There are those in America today who seem to feel we must audition for our citizenship, with "Patriot" offered as the badge for those found narrowly worthy. Let this book stand as Wendell Berry's application, for he is one of those faithful, devoted critics envisioned by the Founding Fathers to be the life's blood and very future of the nation they imagined. Adams, Jefferson and Madison would have found great clarity in his prose and great hope in his vision. And today's readers will be moved and encouraged by his refusal to surrender in the face of desperate odds. This collection of nineteen essays is a ringing call of alarm to a nation standing on the brink of global catastrophe. Books get written for all sorts of reasons, and this book was written out of necessity.

FROM THE CRITICS

Kirkus Reviews

Cagey uses of the essay as a town meeting to air threats to the commonweal. Our times are uneasy, Berry (Jayber Crow, 2000, etc.) states; critical elements of the American democratic tradition are being lifted wholesale from the foundation and carted away in broad daylight. A case in point is our new national-security policy, which "depends on the acquiescence of a public kept fearful and ignorant, subject to manipulation by the executive power, and on the compliance of an intimidated and office-dependent legislature." That ignorance will spell our doom, as will the "selfishness, wastefulness, and greed that we have legitimized here as economic virtues." Berry doesn't flinch when exhorting us to meet "the responsibility to be as intelligent, principled, and practical as we can be." His agrarian argument, which he has been making and remaking for decades, requires the recognition of our dependence on and responsibility to nature, and the concomitant responsibility for human culture. Likewise, Berry champions human-scale projects and an intimate knowledge of-not to mention reverence and gratitude for-our landscapes. "Consumers who understand their economy," he contends, "will not tolerate the destruction of the local soil or ecosystem or watershed as a cost of production." His refusal to abandon the local for the global, to sacrifice neighborliness, community integrity, and economic diversity for access to Wal-Mart, has never seemed more appealing, nor his questions of personal accountability more powerful.
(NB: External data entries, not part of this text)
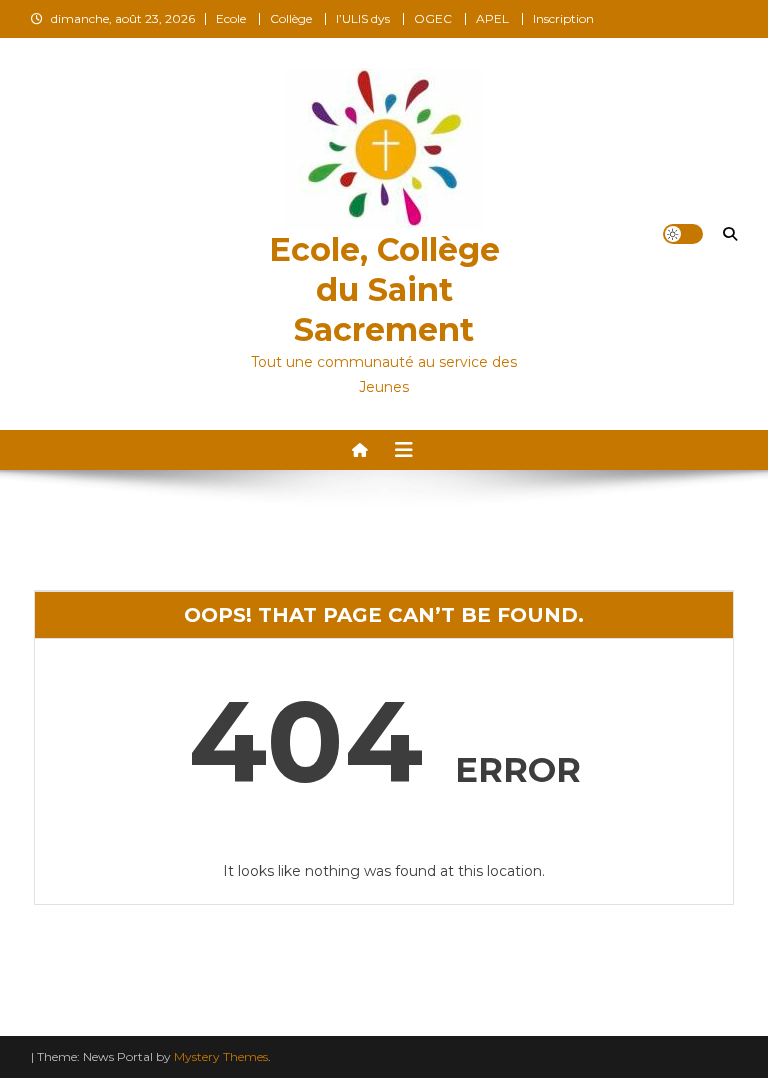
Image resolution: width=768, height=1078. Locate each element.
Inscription (563, 18)
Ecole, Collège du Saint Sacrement (384, 289)
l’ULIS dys (363, 18)
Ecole (231, 18)
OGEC (433, 18)
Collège (291, 18)
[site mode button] (683, 234)
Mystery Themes (221, 1056)
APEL (492, 18)
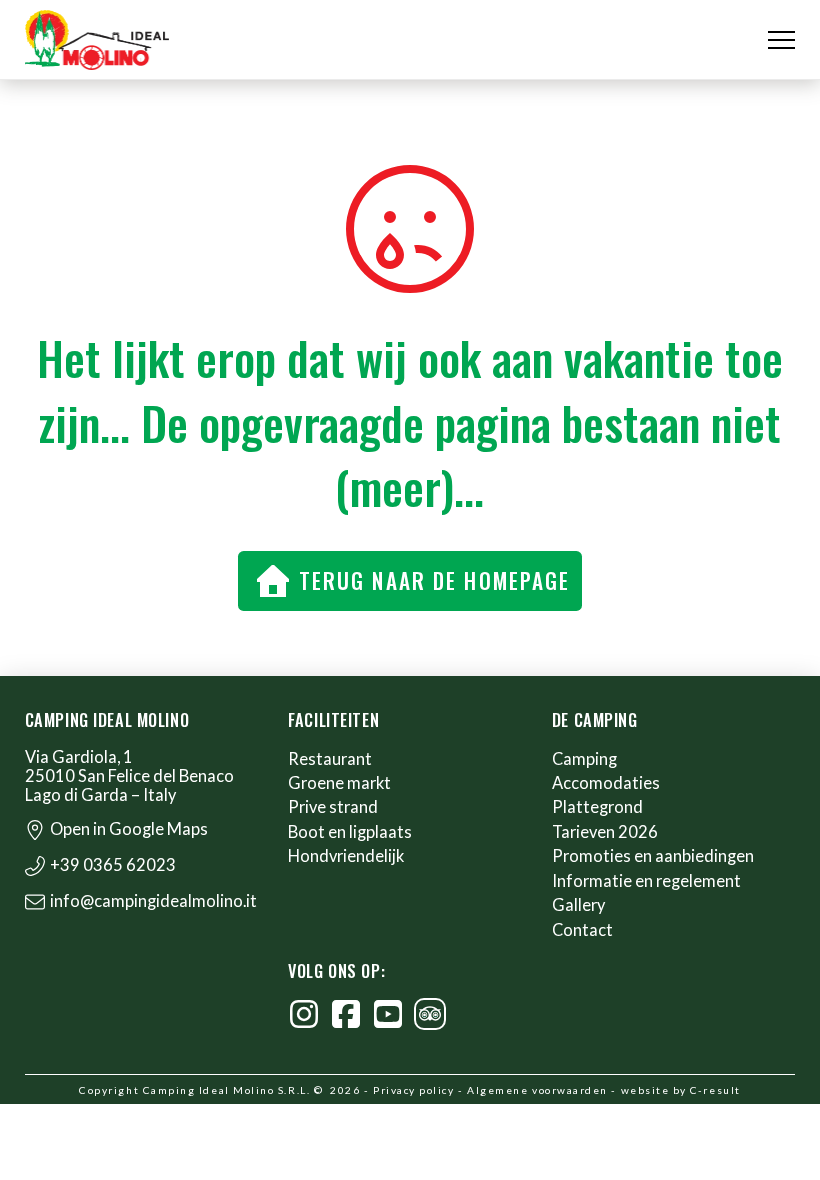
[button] (781, 40)
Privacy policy (414, 1090)
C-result (715, 1090)
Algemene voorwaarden (537, 1090)
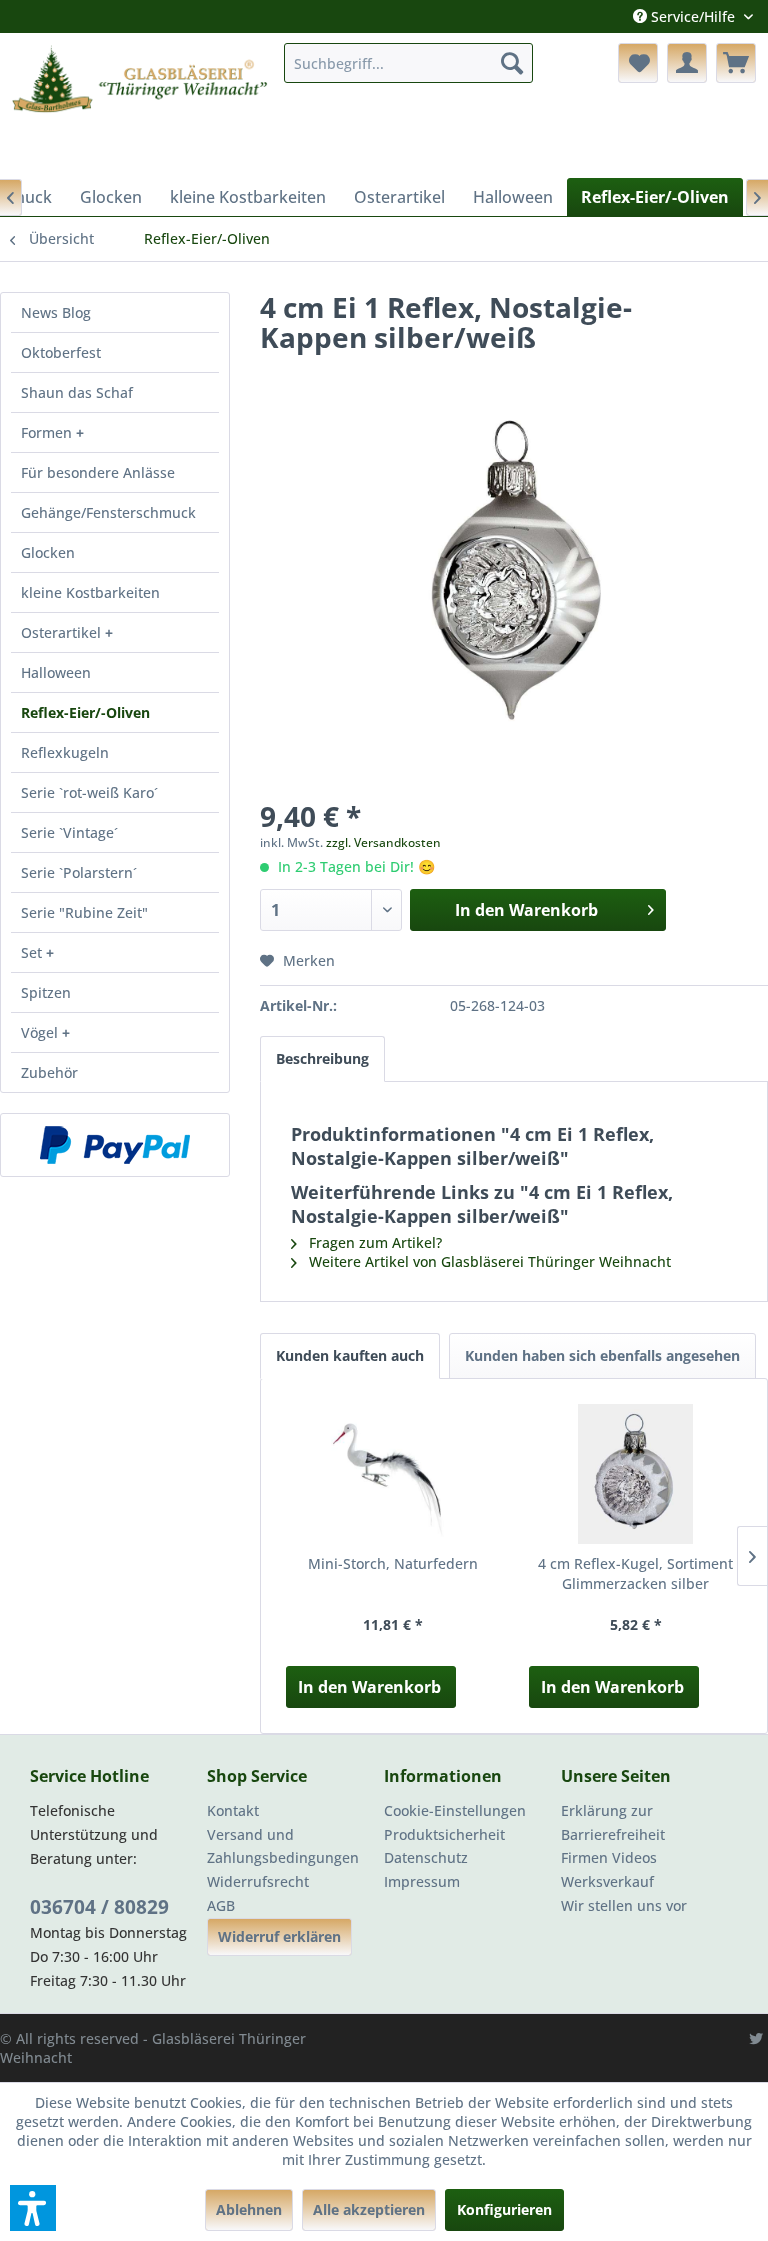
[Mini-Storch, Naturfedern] (392, 1474)
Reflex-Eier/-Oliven (85, 712)
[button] (33, 2208)
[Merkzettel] (638, 63)
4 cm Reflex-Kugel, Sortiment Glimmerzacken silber (635, 1573)
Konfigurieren (504, 2209)
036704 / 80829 (99, 1907)
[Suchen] (512, 63)
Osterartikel (63, 632)
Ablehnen (249, 2209)
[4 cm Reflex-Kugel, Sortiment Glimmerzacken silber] (635, 1474)
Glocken (48, 552)
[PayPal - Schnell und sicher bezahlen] (115, 1145)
Where did the meat on our plates come from? Under what conditions were the clothes we're wearing made? Does biotechnology make sense considering the unforeseeable consequences? Mostblistering of all: "How many deaths of other people's children by bombing or starvation are we willing to accept in order that we may be free, affluent, and (supposedly) 'at peace'?" A clangor of worries, offering the antidotes of civility, responsibility, curiosity, skill, kindness, and an awareness of the homeplace.